To supplement DZS's consolidated financial statements presented in accordance with GAAP, DZS uses Adjusted EBITDA, Adjusted EBITDA margin, Non-GAAP net income attributable to DZS and Adjusted Operating Expenses, which are non-GAAP measures DZS believes are appropriate to provide meaningful comparison with, and to enhance an overall understanding of, DZS's past financial performance and prospects for the future. DZS believes these non-GAAP financial measures provide useful information to both management and investors by excluding specific expenses and gains that DZS believes are not indicative of core operating results. Further, Adjusted EBITDA is a measure of operating performance used by management, as well as industry analysts, to evaluate operations and operating performance and is widely used in the telecommunications and manufacturing industries. Other companies in the telecommunications and manufacturing industries may calculate Adjusted EBITDA differently than DZS does. The presentation of this additional information is not meant to be considered in isolation or as a substitute for measures of financial performance prepared in accordance with GAAP. Reconciliations of net income (loss) to Adjusted EBITDA, net income (loss) attributable to DZS to non-GAAP net income (loss) attributable to DZS and total operating expenses to Adjusted Operating Expenses are provided in tables immediately following the Unaudited Condensed Consolidated Statements of Comprehensive Income (Loss) below.

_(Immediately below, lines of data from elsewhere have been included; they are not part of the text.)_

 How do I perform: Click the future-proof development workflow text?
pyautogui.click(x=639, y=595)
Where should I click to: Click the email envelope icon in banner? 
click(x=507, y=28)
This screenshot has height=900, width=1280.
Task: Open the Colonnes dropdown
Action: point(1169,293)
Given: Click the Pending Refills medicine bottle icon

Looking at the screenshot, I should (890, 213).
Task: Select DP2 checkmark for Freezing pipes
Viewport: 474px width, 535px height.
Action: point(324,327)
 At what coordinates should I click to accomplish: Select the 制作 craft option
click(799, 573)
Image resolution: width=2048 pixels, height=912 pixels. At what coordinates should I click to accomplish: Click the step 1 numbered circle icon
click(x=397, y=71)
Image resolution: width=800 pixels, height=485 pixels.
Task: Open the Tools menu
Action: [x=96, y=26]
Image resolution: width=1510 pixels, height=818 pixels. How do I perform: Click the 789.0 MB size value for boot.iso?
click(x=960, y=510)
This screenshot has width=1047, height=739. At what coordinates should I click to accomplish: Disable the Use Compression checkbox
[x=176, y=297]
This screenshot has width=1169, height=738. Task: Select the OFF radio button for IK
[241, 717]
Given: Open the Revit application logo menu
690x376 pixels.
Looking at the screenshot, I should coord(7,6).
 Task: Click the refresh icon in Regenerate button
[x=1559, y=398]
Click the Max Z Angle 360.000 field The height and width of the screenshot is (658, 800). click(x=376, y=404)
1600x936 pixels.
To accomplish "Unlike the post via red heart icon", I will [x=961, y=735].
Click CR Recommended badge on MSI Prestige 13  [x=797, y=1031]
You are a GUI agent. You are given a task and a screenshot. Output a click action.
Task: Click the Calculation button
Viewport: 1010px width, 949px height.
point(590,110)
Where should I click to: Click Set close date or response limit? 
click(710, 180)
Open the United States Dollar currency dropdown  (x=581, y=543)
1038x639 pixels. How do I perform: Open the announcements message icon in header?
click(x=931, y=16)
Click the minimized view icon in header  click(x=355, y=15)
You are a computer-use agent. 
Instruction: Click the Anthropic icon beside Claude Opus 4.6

DZS defines “Adjusted EBITDA” as net income (loss) plus (i) interest expense, net, (ii) provision (benefit) for taxes, (iii) depreciation and amortization, (iv) stock-based compensation, and (v) material non-recurring transactions or events, such as merger and acquisition transaction costs or a gain (loss) on sale of assets or impairment of fixed assets or bargain purchase gain. DZS defines non-GAAP net income attributable to DZS as net income (loss) plus (i) depreciation and amortization, (ii) stock-based compensation, and (iii) material non-recurring transactions or events, such as merger and acquisition transaction costs or a gain (loss) on sale of assets or impairment of fixed assets or bargain purchase gain. DZS defines Adjusted Operating Expenses as total operating expenses less (i) depreciation and amortization, (ii) stock-based compensation, and (iii) material non-recurring transactions or events, such as merger and acquisition transaction costs or a gain (loss) on sale of assets or impairment of fixed assets.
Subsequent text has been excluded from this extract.